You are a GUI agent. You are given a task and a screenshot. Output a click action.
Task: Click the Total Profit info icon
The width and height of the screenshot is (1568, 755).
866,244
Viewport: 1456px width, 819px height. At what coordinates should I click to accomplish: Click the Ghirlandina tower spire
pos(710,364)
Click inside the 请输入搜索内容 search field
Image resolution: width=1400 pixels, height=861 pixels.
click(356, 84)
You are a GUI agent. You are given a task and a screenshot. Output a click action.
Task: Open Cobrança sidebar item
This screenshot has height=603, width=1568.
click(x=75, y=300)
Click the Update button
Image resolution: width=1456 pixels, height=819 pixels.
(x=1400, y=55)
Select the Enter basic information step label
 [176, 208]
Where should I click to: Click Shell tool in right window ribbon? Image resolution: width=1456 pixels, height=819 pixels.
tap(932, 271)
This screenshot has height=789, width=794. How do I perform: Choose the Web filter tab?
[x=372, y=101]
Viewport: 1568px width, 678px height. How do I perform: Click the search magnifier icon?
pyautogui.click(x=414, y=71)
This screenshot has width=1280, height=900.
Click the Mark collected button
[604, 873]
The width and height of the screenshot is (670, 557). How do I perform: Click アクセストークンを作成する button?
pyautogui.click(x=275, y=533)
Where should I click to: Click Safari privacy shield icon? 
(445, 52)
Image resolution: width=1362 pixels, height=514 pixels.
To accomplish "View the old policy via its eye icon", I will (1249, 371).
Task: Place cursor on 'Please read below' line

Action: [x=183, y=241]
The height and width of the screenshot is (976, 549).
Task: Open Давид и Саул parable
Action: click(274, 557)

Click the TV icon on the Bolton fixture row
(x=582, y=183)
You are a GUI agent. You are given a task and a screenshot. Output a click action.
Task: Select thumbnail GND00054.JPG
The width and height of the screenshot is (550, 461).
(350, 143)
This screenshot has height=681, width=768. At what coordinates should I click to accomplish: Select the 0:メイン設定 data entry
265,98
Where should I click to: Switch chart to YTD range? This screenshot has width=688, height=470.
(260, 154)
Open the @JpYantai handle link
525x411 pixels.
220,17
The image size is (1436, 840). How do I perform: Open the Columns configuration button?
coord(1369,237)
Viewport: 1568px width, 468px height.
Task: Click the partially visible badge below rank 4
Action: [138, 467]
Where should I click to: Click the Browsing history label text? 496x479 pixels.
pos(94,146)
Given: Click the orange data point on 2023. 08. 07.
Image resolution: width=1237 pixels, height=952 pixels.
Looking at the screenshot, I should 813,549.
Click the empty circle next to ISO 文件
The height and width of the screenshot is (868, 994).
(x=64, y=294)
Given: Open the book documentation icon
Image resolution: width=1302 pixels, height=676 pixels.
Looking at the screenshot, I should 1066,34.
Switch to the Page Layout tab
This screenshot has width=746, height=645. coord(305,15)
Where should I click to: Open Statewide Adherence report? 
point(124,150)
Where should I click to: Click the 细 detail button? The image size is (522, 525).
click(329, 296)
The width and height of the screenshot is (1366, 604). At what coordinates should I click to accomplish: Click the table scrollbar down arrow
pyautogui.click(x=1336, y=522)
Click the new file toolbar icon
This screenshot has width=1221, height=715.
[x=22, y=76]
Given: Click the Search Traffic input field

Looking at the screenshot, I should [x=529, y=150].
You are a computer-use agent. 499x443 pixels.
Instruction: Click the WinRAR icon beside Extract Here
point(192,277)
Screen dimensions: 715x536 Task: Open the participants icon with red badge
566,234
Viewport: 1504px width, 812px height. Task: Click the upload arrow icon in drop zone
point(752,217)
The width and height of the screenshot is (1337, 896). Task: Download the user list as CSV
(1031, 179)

-- Work to do --
Please render the lines above as a JSON list of strings, one string per line, skipping any blank lines.

-- The answer --
[
  "You are a GUI agent. You are given a task and a screenshot. Output a click action.",
  "Task: Click the Total Profit info icon",
  "The width and height of the screenshot is (1568, 755).",
  "866,244",
  "Viewport: 1456px width, 819px height. At what coordinates should I click to accomplish: Click the Ghirlandina tower spire",
  "pos(710,364)",
  "Click inside the 请输入搜索内容 search field",
  "Image resolution: width=1400 pixels, height=861 pixels.",
  "click(356, 84)",
  "You are a GUI agent. You are given a task and a screenshot. Output a click action.",
  "Task: Open Cobrança sidebar item",
  "This screenshot has height=603, width=1568.",
  "click(x=75, y=300)",
  "Click the Update button",
  "Image resolution: width=1456 pixels, height=819 pixels.",
  "(x=1400, y=55)",
  "Select the Enter basic information step label",
  " [176, 208]",
  "Where should I click to: Click Shell tool in right window ribbon? Image resolution: width=1456 pixels, height=819 pixels.",
  "tap(932, 271)",
  "This screenshot has height=789, width=794. How do I perform: Choose the Web filter tab?",
  "[x=372, y=101]",
  "Viewport: 1568px width, 678px height. How do I perform: Click the search magnifier icon?",
  "pyautogui.click(x=414, y=71)",
  "This screenshot has width=1280, height=900.",
  "Click the Mark collected button",
  "[604, 873]",
  "The width and height of the screenshot is (670, 557). How do I perform: Click アクセストークンを作成する button?",
  "pyautogui.click(x=275, y=533)",
  "Where should I click to: Click Safari privacy shield icon? ",
  "(445, 52)",
  "Image resolution: width=1362 pixels, height=514 pixels.",
  "To accomplish \"View the old policy via its eye icon\", I will (1249, 371).",
  "Task: Place cursor on 'Please read below' line",
  "Action: [x=183, y=241]",
  "The height and width of the screenshot is (976, 549).",
  "Task: Open Давид и Саул parable",
  "Action: click(274, 557)",
  "Click the TV icon on the Bolton fixture row",
  "(x=582, y=183)",
  "You are a GUI agent. You are given a task and a screenshot. Output a click action.",
  "Task: Select thumbnail GND00054.JPG",
  "The width and height of the screenshot is (550, 461).",
  "(350, 143)",
  "This screenshot has height=681, width=768. At what coordinates should I click to accomplish: Select the 0:メイン設定 data entry",
  "265,98",
  "Where should I click to: Switch chart to YTD range? This screenshot has width=688, height=470.",
  "(260, 154)",
  "Open the @JpYantai handle link",
  "525x411 pixels.",
  "220,17",
  "The image size is (1436, 840). How do I perform: Open the Columns configuration button?",
  "coord(1369,237)",
  "Viewport: 1568px width, 468px height.",
  "Task: Click the partially visible badge below rank 4",
  "Action: [138, 467]",
  "Where should I click to: Click the Browsing history label text? 496x479 pixels.",
  "pos(94,146)",
  "Given: Click the orange data point on 2023. 08. 07.",
  "Image resolution: width=1237 pixels, height=952 pixels.",
  "Looking at the screenshot, I should 813,549.",
  "Click the empty circle next to ISO 文件",
  "The height and width of the screenshot is (868, 994).",
  "(x=64, y=294)",
  "Given: Open the book documentation icon",
  "Image resolution: width=1302 pixels, height=676 pixels.",
  "Looking at the screenshot, I should 1066,34.",
  "Switch to the Page Layout tab",
  "This screenshot has width=746, height=645. coord(305,15)",
  "Where should I click to: Open Statewide Adherence report? ",
  "point(124,150)",
  "Where should I click to: Click the 细 detail button? The image size is (522, 525).",
  "click(329, 296)",
  "The width and height of the screenshot is (1366, 604). At what coordinates should I click to accomplish: Click the table scrollbar down arrow",
  "pyautogui.click(x=1336, y=522)",
  "Click the new file toolbar icon",
  "This screenshot has width=1221, height=715.",
  "[x=22, y=76]",
  "Given: Click the Search Traffic input field",
  "Looking at the screenshot, I should [x=529, y=150].",
  "You are a computer-use agent. 499x443 pixels.",
  "Instruction: Click the WinRAR icon beside Extract Here",
  "point(192,277)",
  "Screen dimensions: 715x536 Task: Open the participants icon with red badge",
  "566,234",
  "Viewport: 1504px width, 812px height. Task: Click the upload arrow icon in drop zone",
  "point(752,217)",
  "The width and height of the screenshot is (1337, 896). Task: Download the user list as CSV",
  "(1031, 179)"
]